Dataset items
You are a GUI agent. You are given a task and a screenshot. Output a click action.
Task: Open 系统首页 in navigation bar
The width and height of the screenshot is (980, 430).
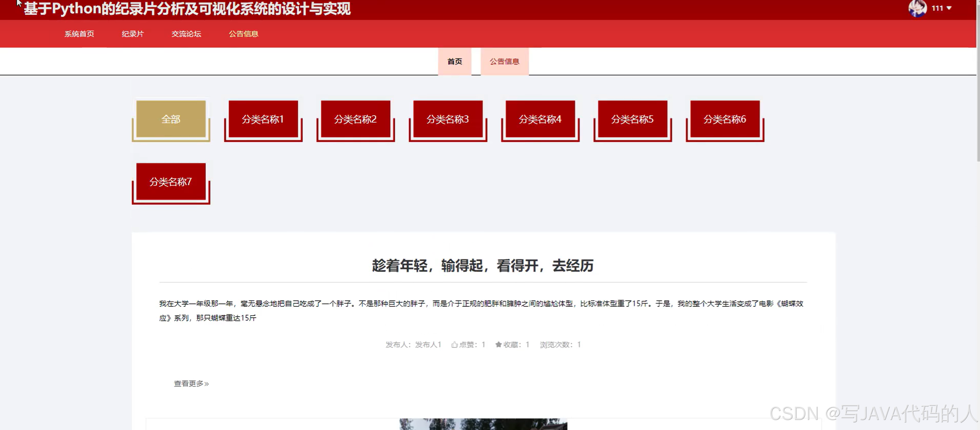click(79, 34)
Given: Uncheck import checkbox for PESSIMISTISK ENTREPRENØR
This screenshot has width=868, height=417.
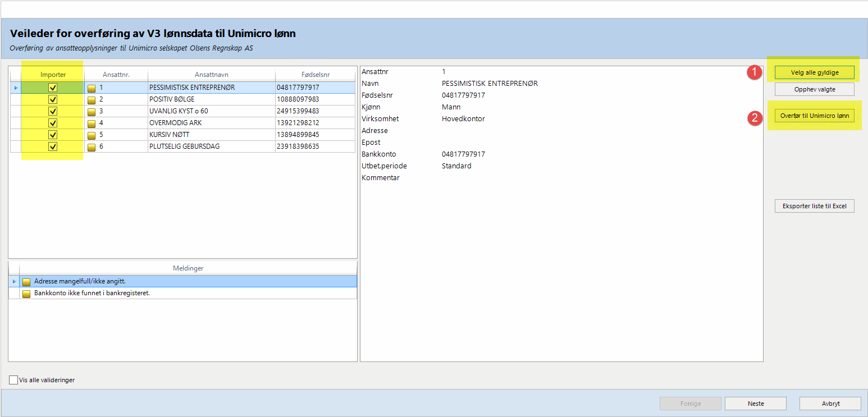Looking at the screenshot, I should (x=53, y=88).
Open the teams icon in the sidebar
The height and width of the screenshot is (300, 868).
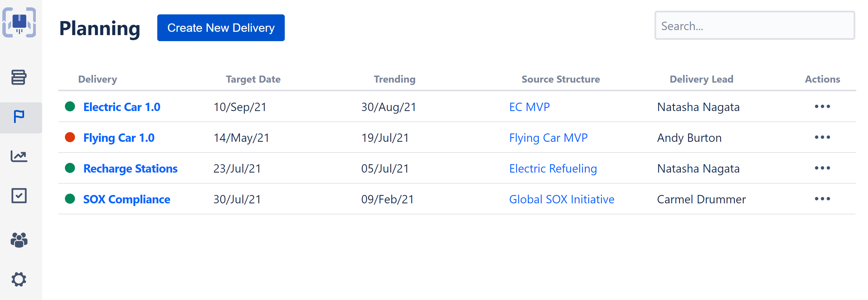point(20,240)
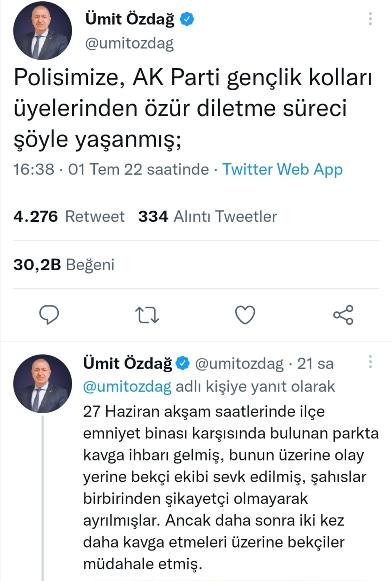
Task: Show the 30,2B Beğeni likes list
Action: [x=64, y=265]
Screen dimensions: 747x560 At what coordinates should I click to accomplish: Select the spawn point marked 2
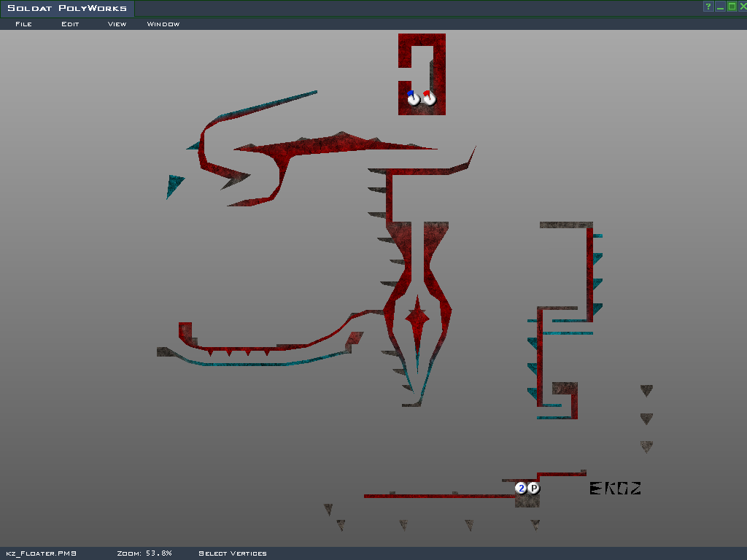click(521, 488)
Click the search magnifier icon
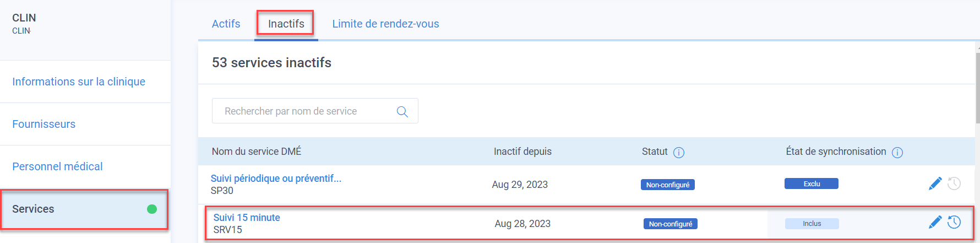 point(402,111)
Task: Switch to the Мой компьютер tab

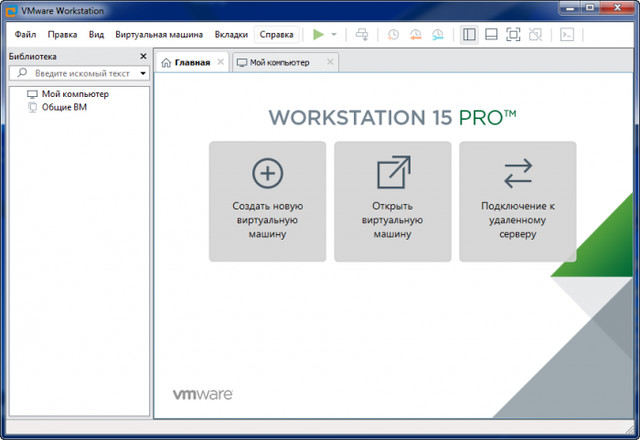Action: [278, 62]
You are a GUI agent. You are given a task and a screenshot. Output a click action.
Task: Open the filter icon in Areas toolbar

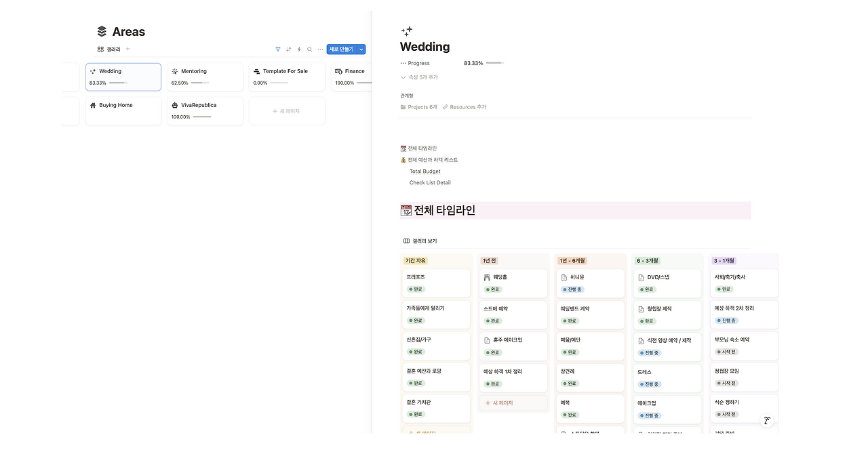[x=277, y=49]
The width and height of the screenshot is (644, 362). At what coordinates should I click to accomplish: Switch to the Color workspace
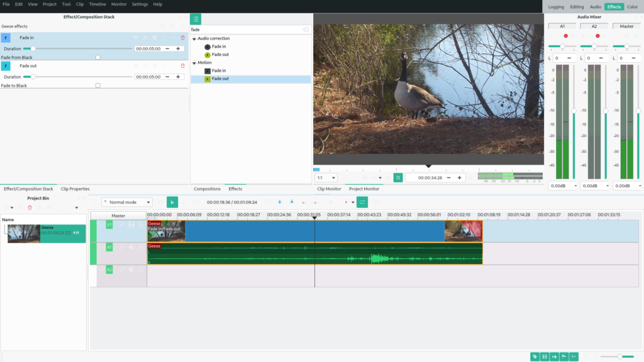(x=632, y=7)
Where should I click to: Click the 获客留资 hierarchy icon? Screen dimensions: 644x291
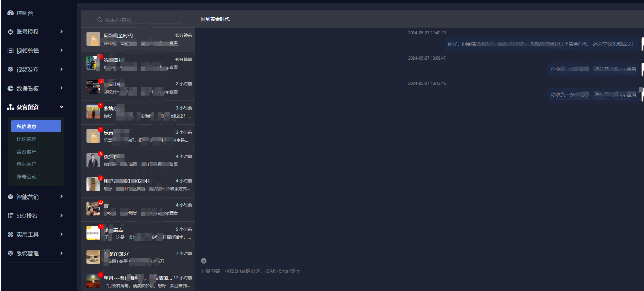[10, 107]
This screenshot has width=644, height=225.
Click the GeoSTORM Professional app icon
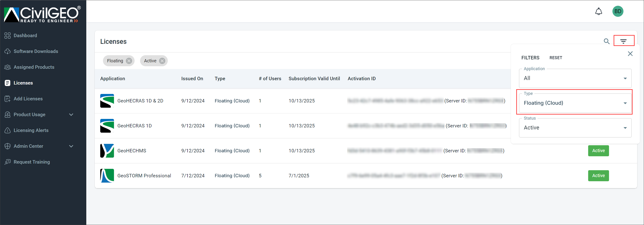point(107,176)
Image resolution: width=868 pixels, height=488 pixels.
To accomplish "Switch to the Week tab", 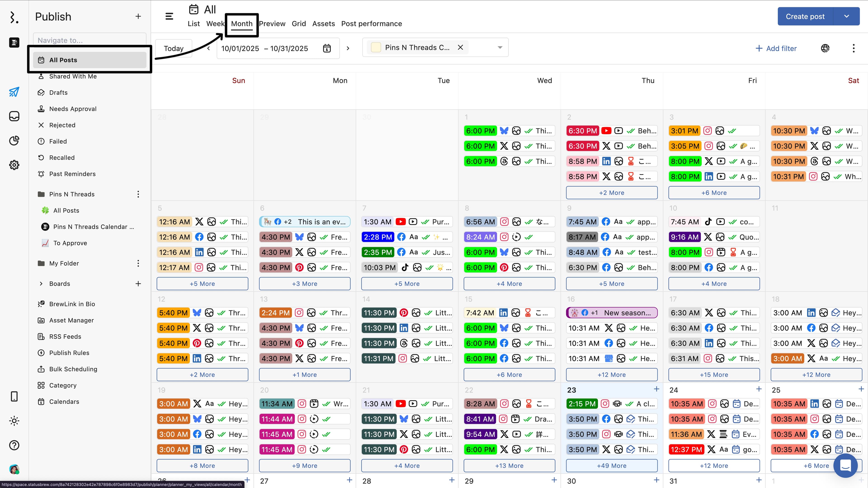I will 215,24.
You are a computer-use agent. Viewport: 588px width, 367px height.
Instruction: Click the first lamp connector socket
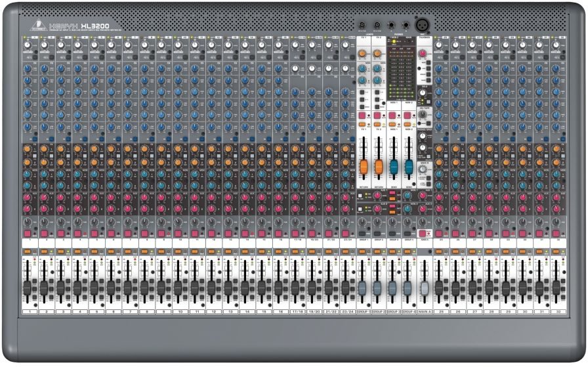click(x=362, y=26)
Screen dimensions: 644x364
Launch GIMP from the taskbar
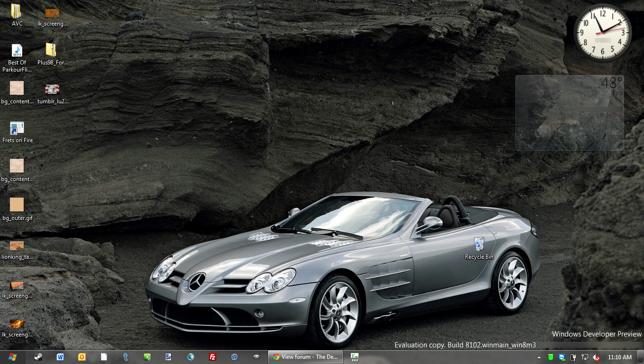pos(256,357)
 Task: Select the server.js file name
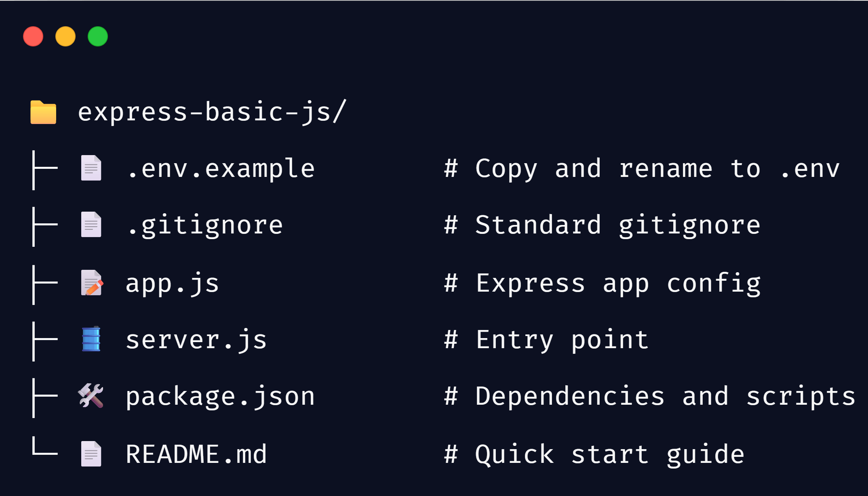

Prompt » Lay out everything from the line containing "Click the search magnifier icon" down to the line containing "[x=277, y=49]", both included, as a numbered list with blank lines dropped. Leave the pictures out of the answer.

Result for this exercise »
1. Click the search magnifier icon
2.  point(402,111)
3. Task: Switch to the Мой компьютер tab
4. Action: [278, 62]
5. You are a GUI agent. You are given a task and a screenshot. Output a click action.
6. Task: Open the filter icon in Areas toolbar
7. [x=277, y=49]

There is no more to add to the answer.